= Beginning of Section =
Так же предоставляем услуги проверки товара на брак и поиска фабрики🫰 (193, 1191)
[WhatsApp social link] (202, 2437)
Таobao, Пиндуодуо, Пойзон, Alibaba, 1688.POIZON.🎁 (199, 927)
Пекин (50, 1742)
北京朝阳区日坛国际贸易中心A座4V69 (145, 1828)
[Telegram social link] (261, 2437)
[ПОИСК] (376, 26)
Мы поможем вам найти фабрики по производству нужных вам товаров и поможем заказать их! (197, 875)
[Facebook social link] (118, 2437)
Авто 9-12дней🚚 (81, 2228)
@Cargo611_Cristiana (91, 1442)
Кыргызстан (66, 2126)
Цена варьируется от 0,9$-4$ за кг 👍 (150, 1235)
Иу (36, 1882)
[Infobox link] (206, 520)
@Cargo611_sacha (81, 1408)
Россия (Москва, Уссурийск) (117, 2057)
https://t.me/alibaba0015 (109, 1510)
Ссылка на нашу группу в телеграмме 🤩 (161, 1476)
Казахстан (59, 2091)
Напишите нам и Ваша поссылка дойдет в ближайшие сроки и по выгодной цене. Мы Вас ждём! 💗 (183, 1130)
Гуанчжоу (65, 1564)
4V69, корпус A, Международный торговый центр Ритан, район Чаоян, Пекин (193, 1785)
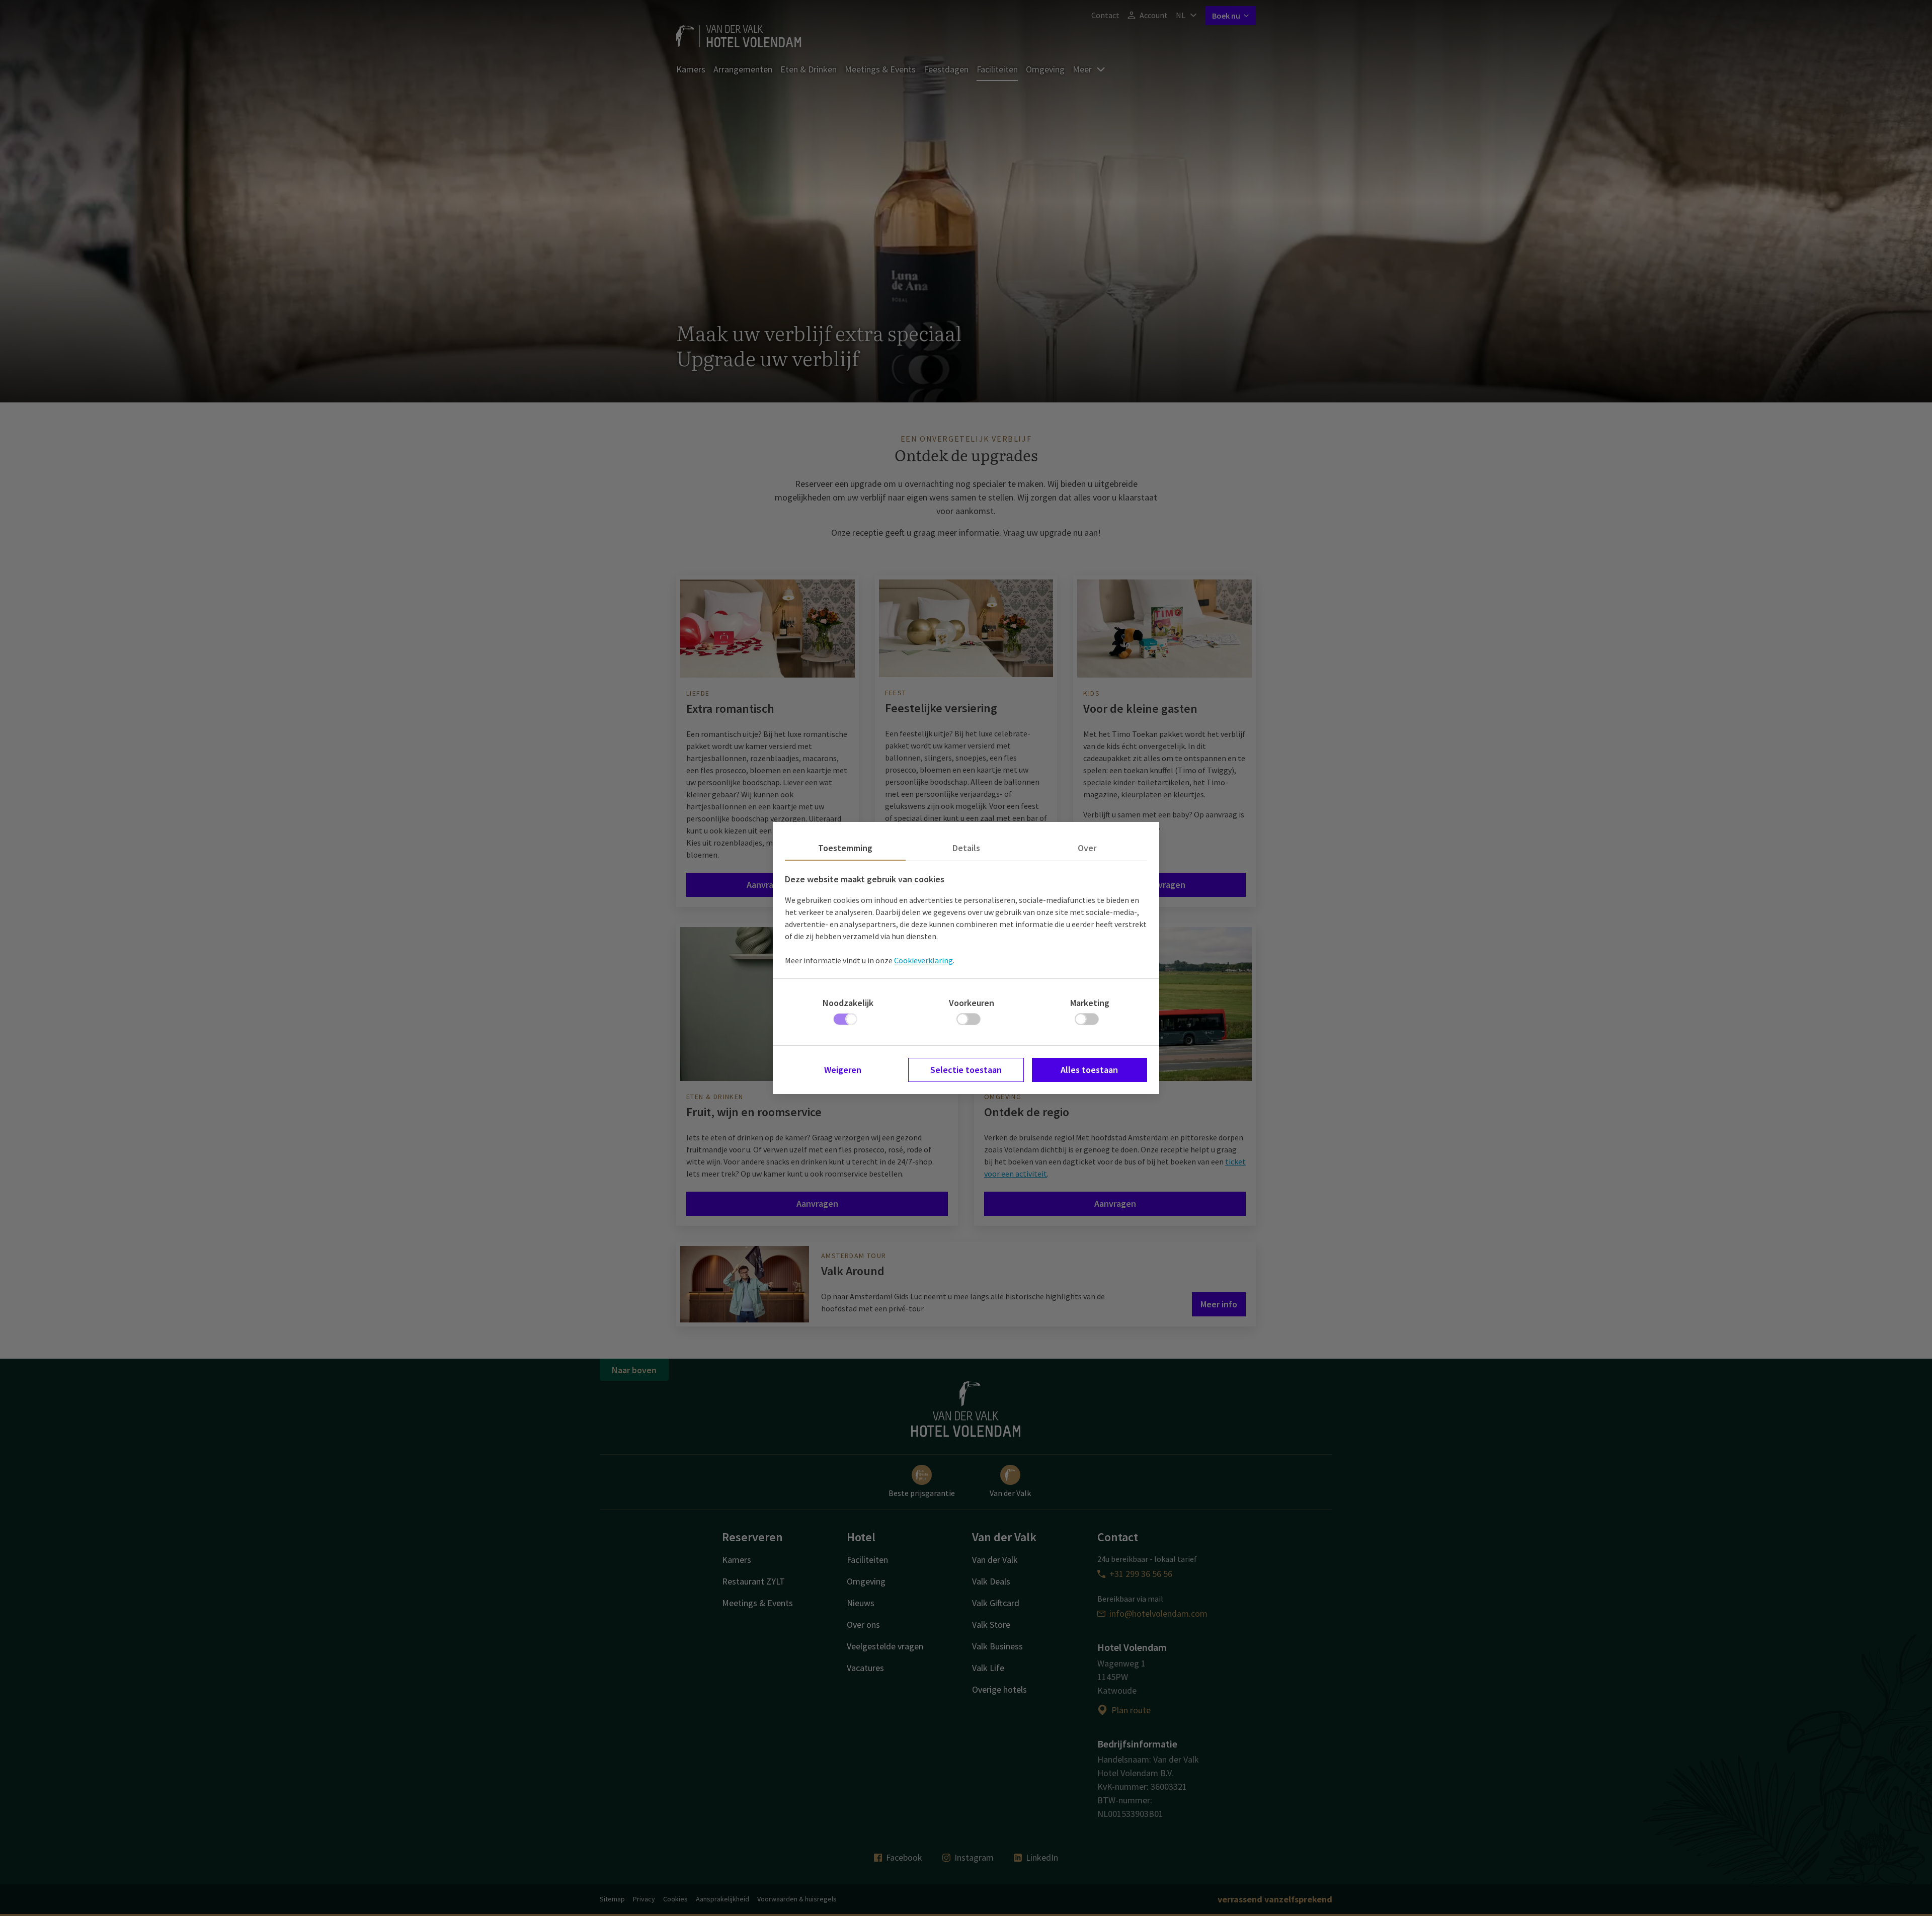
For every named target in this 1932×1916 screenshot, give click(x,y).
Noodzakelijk (848, 1003)
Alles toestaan (1089, 1069)
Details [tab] (966, 848)
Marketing (1089, 1003)
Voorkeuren (971, 1003)
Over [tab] (1087, 848)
= End of Section =
--- EXERCISE PROMPT ---
All lines from the beginning of the material above through the one with "北京朝阳区日坛国际贸易中心A座4V69 (145, 1828)" need to be returned exactly; please return those and only those.

--- TASK RESPONSE ---
Так же предоставляем услуги проверки товара на брак и поиска фабрики🫰 (193, 1191)
[WhatsApp social link] (202, 2437)
Таobao, Пиндуодуо, Пойзон, Alibaba, 1688.POIZON.🎁 (199, 927)
Пекин (50, 1742)
北京朝阳区日坛国际贸易中心A座4V69 (145, 1828)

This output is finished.